**WHAT YOU NEED TO DO:** The answer should contain each record below, repeated exactly.

+++

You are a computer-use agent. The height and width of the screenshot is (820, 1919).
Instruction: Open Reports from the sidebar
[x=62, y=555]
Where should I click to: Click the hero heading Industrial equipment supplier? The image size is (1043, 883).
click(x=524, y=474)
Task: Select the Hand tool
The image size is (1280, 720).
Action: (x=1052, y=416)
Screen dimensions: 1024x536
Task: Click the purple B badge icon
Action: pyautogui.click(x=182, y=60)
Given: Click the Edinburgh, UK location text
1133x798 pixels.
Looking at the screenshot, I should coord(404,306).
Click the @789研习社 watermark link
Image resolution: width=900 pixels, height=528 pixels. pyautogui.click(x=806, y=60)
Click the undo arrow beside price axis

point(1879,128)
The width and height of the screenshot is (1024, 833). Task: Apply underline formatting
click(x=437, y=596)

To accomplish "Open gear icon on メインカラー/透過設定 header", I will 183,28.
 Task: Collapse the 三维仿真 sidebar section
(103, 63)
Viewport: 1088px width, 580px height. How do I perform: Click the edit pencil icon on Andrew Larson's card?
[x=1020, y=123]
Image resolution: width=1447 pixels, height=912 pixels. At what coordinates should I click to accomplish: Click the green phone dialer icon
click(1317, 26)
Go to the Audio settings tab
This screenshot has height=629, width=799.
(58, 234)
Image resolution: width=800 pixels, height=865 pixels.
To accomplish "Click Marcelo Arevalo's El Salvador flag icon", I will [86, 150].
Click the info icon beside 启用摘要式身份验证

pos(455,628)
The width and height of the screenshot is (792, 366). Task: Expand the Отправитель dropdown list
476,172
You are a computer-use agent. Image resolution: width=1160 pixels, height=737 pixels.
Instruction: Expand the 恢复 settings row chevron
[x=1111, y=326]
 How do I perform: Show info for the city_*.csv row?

+++

**EXERCISE RESPONSE:**
You are a computer-use agent. The height and width of the screenshot is (820, 1919).
Instruction: Open Reports from the sidebar
[x=62, y=555]
Where should I click to: Click the hero heading Industrial equipment supplier? The image size is (1043, 883).
click(x=524, y=474)
Task: Select the Hand tool
The image size is (1280, 720).
Action: (x=1052, y=416)
Screen dimensions: 1024x536
Task: Click the purple B badge icon
Action: pyautogui.click(x=182, y=60)
Given: Click the Edinburgh, UK location text
1133x798 pixels.
Looking at the screenshot, I should coord(404,306).
Click the @789研习社 watermark link
Image resolution: width=900 pixels, height=528 pixels. pyautogui.click(x=806, y=60)
Click the undo arrow beside price axis

point(1879,128)
The width and height of the screenshot is (1024, 833). Task: Apply underline formatting
click(x=437, y=596)

To accomplish "Open gear icon on メインカラー/透過設定 header", I will 183,28.
 Task: Collapse the 三维仿真 sidebar section
(103, 63)
Viewport: 1088px width, 580px height. How do I perform: Click the edit pencil icon on Andrew Larson's card?
[x=1020, y=123]
Image resolution: width=1447 pixels, height=912 pixels. At what coordinates should I click to accomplish: Click the green phone dialer icon
click(1317, 26)
Go to the Audio settings tab
This screenshot has height=629, width=799.
(58, 234)
Image resolution: width=800 pixels, height=865 pixels.
To accomplish "Click Marcelo Arevalo's El Salvador flag icon", I will [86, 150].
Click the info icon beside 启用摘要式身份验证

pos(455,628)
The width and height of the screenshot is (792, 366). Task: Expand the Отправитель dropdown list
476,172
You are a computer-use agent. Image resolution: width=1160 pixels, height=737 pixels.
Instruction: Expand the 恢复 settings row chevron
[x=1111, y=326]
 How do I perform: Show info for the city_*.csv row?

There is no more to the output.